A very important aspects of SIMS technology is its capacity to provided information on the distribution of trace elements as a function of depth. This feature is of particular importance in the fields of semiconductor research and materials design. The ability to detect concentrations of many elements at concentration levels <1017 atoms/cm3 while providing depth resolution of <5 nm remains largely unchallenged by other analytical techniques. SIMS depth profiling can provide important information for ion implant dosimetry, for thermal or chemical diffusion studies and for research projects evaluating chemical modification at thin film interfaces. The absolute abundance of a target element as a function of depth is generally calibrated by running an implant standard of identical matrix and of know total implant dosage.
The Cameca ims-series instruments are designed to project a real image of the sample's surface onto a 2-dimensional channel plate. At high ion count rates elemental distributions are detected by a phosphorescent screen detected by a video camera.
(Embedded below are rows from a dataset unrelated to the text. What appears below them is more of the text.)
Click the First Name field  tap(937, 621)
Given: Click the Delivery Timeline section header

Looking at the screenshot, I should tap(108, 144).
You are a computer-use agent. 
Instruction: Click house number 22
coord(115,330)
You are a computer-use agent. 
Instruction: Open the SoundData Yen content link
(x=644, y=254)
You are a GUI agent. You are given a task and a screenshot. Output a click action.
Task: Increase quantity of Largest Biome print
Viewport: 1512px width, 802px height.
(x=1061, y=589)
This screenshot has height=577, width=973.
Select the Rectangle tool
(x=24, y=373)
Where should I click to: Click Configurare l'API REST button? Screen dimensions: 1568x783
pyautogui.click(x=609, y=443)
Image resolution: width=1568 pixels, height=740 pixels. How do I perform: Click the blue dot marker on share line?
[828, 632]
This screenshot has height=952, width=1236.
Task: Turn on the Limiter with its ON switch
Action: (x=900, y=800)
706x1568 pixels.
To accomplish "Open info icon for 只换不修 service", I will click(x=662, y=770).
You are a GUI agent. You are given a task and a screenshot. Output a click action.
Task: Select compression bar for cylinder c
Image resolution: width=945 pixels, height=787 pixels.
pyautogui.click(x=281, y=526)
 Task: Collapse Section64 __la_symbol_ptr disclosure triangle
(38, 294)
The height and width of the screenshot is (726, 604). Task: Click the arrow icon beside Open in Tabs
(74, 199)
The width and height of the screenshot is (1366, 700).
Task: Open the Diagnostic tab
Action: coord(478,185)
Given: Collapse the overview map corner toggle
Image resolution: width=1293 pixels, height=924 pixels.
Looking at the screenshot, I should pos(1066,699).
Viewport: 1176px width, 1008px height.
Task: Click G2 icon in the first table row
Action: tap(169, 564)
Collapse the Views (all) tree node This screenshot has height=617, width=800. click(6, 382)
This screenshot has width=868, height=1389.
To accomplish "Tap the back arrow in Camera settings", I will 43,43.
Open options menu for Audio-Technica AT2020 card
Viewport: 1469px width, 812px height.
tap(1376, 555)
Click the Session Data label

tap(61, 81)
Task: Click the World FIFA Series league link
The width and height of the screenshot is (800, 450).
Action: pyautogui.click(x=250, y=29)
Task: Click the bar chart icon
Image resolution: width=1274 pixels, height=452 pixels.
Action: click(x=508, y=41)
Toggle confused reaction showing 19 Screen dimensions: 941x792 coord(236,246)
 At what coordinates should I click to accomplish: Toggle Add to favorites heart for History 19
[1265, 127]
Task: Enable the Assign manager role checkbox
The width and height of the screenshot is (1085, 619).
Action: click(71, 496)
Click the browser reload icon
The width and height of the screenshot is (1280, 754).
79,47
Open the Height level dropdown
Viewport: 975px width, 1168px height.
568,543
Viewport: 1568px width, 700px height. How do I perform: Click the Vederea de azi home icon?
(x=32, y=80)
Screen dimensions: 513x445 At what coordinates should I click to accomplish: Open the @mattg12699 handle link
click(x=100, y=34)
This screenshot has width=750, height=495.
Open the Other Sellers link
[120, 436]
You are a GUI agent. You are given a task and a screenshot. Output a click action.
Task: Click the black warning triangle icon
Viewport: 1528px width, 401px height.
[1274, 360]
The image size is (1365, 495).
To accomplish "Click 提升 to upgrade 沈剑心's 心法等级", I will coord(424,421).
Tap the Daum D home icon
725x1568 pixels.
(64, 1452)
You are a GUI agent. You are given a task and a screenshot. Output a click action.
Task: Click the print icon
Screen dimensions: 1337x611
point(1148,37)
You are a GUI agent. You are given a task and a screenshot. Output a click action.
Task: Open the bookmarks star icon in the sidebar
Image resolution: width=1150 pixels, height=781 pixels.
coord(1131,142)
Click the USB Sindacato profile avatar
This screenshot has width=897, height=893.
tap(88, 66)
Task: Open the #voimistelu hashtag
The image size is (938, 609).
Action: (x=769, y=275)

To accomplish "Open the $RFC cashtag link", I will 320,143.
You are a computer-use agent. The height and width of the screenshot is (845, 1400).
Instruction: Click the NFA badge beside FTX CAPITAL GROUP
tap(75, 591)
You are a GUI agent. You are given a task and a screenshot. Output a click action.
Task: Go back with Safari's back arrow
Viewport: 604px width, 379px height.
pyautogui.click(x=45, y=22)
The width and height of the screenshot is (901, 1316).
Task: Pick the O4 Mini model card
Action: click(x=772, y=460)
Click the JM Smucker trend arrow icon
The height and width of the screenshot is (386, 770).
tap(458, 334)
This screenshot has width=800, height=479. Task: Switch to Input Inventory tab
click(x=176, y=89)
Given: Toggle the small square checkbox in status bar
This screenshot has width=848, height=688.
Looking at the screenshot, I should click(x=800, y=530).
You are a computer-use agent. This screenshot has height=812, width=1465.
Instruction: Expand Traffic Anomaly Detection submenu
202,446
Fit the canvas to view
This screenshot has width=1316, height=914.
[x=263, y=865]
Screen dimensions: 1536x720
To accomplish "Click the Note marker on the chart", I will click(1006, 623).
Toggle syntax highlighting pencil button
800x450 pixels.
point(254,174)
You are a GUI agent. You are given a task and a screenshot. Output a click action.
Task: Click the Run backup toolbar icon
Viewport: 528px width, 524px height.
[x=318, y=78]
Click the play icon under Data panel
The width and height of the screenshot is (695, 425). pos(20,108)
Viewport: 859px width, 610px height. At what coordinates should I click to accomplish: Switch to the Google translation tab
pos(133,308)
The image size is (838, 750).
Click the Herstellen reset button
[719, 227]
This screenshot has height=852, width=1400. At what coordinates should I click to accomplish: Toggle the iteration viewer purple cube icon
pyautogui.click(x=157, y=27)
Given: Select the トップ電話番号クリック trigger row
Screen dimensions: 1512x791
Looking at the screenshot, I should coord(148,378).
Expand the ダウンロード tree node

This valuable feature makes possible the rapid imaging of variations in major element distributions, and is extremely valuable for tuning the secondary ion optics of the machine.
Top Image: Copper/aluminum grid with 25 µm Cu grid element spacing; the grid is masking an aluminum backing. The grid is held in a brass mounting ring which is placed in a standard 1" diameter Cameca sample holder.
Bottom Image: 27Al+ image of Cu/Al grid as projected onto channel plate/phosphorescent screen. This images was recorded by 30 Hz analog camera; field of view = 150 µm, spatial resolution = 3 µm, count rate = 4x105 ions/second. In this view the Al backing appears bright, whereas the regions masked by the Cu grid wires are dark. The round shadow at the bottom-center of the image is an artifact produced by loss of sensitivity in this region of the channel plate/phosphorescent detector.
At low count rates, generally reflecting low elemental abundances in the sample, analog will not work. Fortunately, our instrument possesses a Resistive Anode Encoder (RAE) upgrade which replaces the phosphorescent screen with a solid state pulse counting detector. This ability to digitally record the spatial distribution of the ion signal, along with the capacity to integrate this signal for periods up to 30 minutes, permits the mapping of elemental distributions down into the ppm concentration level.
Below is an example of RAE data from an anthropology study of pottery fragments: The image on left is a visible light micrograph of the polished surface of a potsherd. The field of view across this view is 1 mm. The bright areas are 'non-plastic' components which are surrounded by the yellowish colored clay matrix. The black square in the middle of the field of view is a 250 x 250 µm raster patch from which a broad range of RAE images were collected. Also visible is a black spot, to the upper left of the image and in the center of one of the clasts from which isotopic data have been collected. The image on the right is a map of the distribution of 56Fe collected from the middle 150 µm region of the raster patch at the center of the visible light image. The integration time for this digital image was 30 seconds. Note the strong correlation between the high Fe contents and the clay matrix.